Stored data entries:
BEGIN
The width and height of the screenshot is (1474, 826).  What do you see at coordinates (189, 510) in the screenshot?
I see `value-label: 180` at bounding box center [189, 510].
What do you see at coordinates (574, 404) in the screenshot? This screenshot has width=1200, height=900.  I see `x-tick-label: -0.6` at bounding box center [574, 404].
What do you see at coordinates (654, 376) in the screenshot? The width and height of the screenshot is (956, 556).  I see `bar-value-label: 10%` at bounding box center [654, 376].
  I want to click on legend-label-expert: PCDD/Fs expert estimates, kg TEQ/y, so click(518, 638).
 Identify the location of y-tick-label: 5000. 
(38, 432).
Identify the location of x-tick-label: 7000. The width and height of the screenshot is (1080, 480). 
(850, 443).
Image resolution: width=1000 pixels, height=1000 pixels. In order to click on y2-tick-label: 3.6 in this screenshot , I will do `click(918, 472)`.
END
* PROBLEM TO WORK ON: Gather every line from the records above that contains the string "tick".

* OUTPUT BELOW:
What do you see at coordinates (574, 404) in the screenshot? This screenshot has width=1200, height=900.  I see `x-tick-label: -0.6` at bounding box center [574, 404].
 Identify the location of y-tick-label: 5000. 
Identify the location of x-tick-label: 7000. The width and height of the screenshot is (1080, 480). 
Image resolution: width=1000 pixels, height=1000 pixels. In order to click on y2-tick-label: 3.6 in this screenshot , I will do `click(918, 472)`.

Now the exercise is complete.